Quick: How many Twin Cities restaurants have either opened in the past several weeks or should materialize in the next few months? Give me two minutes and I'll rattle off an astounding 40 — yes, forty — without breaking so much as a scintilla of a sweat.
After marveling at the supercharged dining environment in which we find ourselves, my thought process eventually took a different turn. In a world that venerates new-newer-newest, what about the restaurants that have not only endured, but prospered?
In that vein, here's a far more audacious figure: Since opening her eponymous Uptown restaurant in 1985, Lucia Watson has changed her menu every week. That's approximately 1,500 menus.
Along with a seasonality that's as reliable as a Week-at-a-Glance calendar, Lucia's long-standing success lies in its seemingly opposites-attract approach, where a rigorous fidelity to classical cooking techniques is married to a modest Midwestern wholesomeness.
Here is the place where short ribs are skillfully taken to their mouth-melting limits, with slow-roasted onions and root vegetables coaxed into candy-like bliss. Where the simple act of tearing into a flurry of lettuces, cabbages and other glimpse-of-summer vegetables takes on quasi-healing proportions. Where airy omelets approach work-of-art status, or a humble plate of scrambled eggs is treated with the same care as a crispy-skinned slab of arctic char sold at five times the price.
Where soups are colorful pops of flavor-saturated clarity, and something as unassuming as a platter of smoked salmon with crackers and pickled vegetables becomes a study in unfussy splendor.

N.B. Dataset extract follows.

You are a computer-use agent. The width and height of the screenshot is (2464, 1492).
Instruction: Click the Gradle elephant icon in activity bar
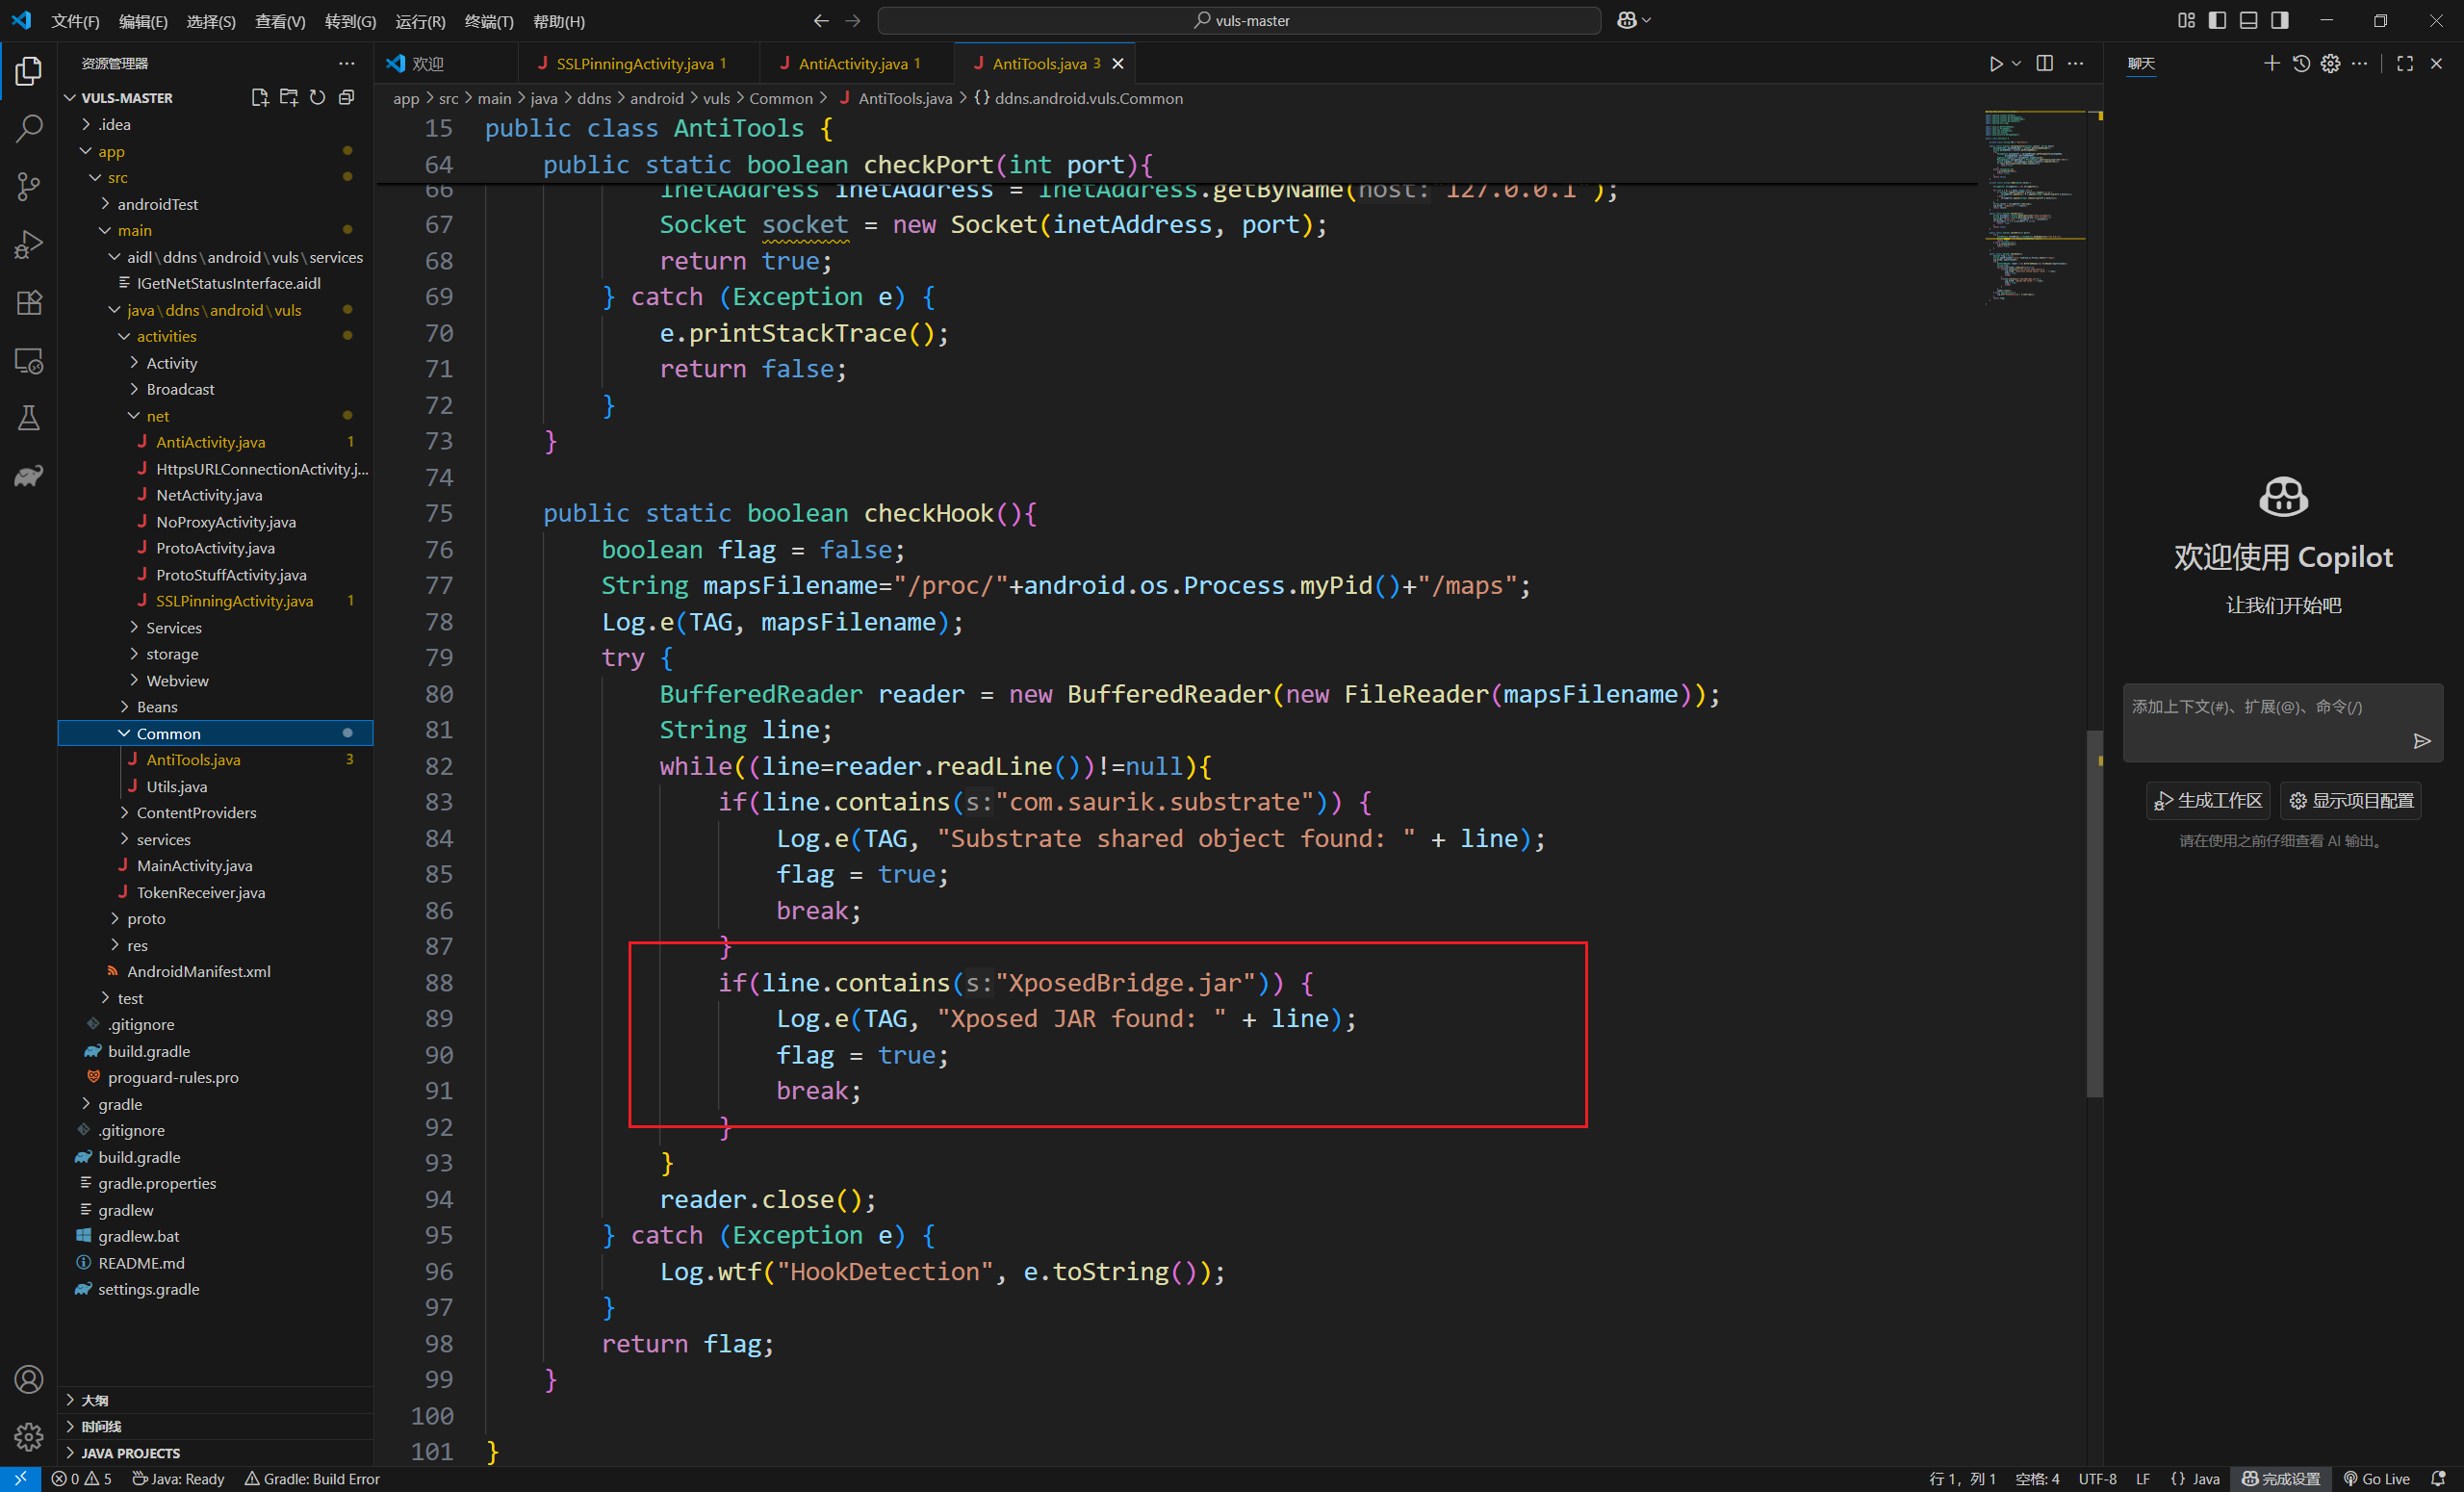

Where the sudden appearance of the dessert tray becomes an instant mood elevator. Where even seemingly mundane details are treated as life-or-death matters: A bread basket that isn't some warmed-over, made-elsewhere loaf but a minor celebration in the bread-baking arts, or allowing something as familiar as a chocolate chip cookie to shine anew.
The incremental manner in which Watson has expanded her business, diversifying as adjacent storefronts became available, has always struck me as practicality personified. After all, there's only one Lucia Watson, and because it's her name on the door, the single location allows her to keep a watchful eye over all aspects of her operation.